OCCI submitted a proposal entitled “Sustainable Turfgrass Management in Canadian Prairie Provinces,” along with key stakeholders, Canadian Turfgrass Research Foundation, Eagle Lake Turf Farms Ltd., Alberta Golf Superintendents Association, City of Lethbridge, Alberta Turfgrass Research Foundation, LANTA- Sod Growers commodity Group, Manderley Turf Products, and Glendale Golf and Country Club.
This group submitted the proposal as part of the Community College Innovation Program Grant (CCIP) and were recently notified of the successful application.
“Olds College continues to develop and adapt to the ever-changing demand from the marketplace, and this funding helps to cement Olds College as the leader in turfgrass research and education,” said Tanya McDonald, associate vice-president of Research and Learning Enterprises.
Daryl Asher, president of the Alberta Turfgrass Research Foundation (ATRF) added, “This is tremendous news. We will now be able to move forward on our plans to expand our research program in Alberta and Western Canada.”
The ATRF has been a partner with Olds College since 1989 and has been the major industry supporter of turfgrass research.
“One of the reasons for the success of this grant was the high level of industry support,” said Asher. “We were able to secure more than $100,000 from industry in year one, and we expect that this will grow over the next five years.”
As a result of this grant, one of the first tasks will be to begin a search for scientific staff that includes a lead scientist and a research associate. Both positions will require individuals who have considerable knowledge of the challenges faced by growers in Western Canada. They will join instructors Dr. Darrell Tompkins, Dr. Ken Fry, Jason Pick and research manager Jim Ross as part of the research team. The group is charged with the responsibility of integrating student research projects into the turfgrass curriculum at Olds College.

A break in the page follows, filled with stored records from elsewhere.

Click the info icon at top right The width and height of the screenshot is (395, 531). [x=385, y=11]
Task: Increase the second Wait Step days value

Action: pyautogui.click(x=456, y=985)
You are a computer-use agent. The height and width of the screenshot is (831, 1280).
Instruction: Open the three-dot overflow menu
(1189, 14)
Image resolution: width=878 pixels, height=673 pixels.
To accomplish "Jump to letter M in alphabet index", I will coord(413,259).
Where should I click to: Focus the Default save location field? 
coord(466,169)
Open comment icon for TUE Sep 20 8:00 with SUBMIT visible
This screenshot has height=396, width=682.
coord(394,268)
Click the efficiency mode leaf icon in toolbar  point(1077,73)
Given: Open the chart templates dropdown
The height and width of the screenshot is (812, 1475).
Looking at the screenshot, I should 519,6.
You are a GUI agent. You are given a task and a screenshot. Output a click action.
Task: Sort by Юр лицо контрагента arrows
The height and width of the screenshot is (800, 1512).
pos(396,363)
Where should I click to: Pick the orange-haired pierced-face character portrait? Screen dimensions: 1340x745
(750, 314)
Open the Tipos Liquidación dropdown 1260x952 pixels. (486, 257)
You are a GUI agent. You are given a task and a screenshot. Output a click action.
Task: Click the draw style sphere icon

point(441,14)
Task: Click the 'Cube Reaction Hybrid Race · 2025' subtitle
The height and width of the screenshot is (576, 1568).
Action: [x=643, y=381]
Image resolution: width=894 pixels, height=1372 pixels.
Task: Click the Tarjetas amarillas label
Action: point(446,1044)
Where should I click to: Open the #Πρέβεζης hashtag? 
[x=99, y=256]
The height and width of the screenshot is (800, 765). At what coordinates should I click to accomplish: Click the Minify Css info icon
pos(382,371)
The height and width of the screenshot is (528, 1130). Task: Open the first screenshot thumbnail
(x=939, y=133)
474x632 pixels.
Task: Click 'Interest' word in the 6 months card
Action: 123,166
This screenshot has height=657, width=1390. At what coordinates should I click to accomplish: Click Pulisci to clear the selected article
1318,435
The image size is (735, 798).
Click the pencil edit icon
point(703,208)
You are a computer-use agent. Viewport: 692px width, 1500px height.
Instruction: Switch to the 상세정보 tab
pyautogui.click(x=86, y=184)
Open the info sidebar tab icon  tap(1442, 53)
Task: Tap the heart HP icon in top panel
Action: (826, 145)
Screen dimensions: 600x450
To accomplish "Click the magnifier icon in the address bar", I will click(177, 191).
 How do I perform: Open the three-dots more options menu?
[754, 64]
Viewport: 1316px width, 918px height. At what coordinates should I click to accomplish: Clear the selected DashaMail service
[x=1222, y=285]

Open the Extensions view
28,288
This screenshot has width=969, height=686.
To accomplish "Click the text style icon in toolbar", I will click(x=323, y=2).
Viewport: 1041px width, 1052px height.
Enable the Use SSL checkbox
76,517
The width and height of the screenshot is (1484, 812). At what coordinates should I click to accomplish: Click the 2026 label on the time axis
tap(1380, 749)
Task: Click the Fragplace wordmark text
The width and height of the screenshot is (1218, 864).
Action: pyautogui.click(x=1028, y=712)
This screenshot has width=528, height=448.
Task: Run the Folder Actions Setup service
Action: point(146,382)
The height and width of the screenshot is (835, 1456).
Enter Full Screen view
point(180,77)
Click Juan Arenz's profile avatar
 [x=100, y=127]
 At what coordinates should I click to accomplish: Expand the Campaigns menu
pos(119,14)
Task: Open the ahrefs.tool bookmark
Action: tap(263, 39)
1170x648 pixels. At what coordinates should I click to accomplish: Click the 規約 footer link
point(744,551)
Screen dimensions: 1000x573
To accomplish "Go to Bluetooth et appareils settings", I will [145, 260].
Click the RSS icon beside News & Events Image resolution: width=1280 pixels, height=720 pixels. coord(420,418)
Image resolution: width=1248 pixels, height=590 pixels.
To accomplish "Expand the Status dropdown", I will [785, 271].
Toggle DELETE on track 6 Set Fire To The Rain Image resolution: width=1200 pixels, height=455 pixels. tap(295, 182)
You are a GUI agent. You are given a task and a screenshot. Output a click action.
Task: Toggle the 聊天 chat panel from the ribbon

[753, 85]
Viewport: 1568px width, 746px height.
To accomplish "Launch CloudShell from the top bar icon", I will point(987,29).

The focus of the research will be on strategies to reduce winter injury, biotic stress management in sod, recreational turf and lawns, species/biotype selection for alternative turf uses, and water quality and conservation. The research grant will allow for significant expansion of the research that is already taking place in these areas.
“The goal of the research program has always been to develop information on emerging issues for the turfgrass industry,” said Ross. “This funding will contribute to a significant expansion of our research, and this information will be passed on not only to the industry, but also to students within the turfgrass program.”
Some of the grant funding has already been received, and the planning and implementation of the various research projects will take place over the next few months.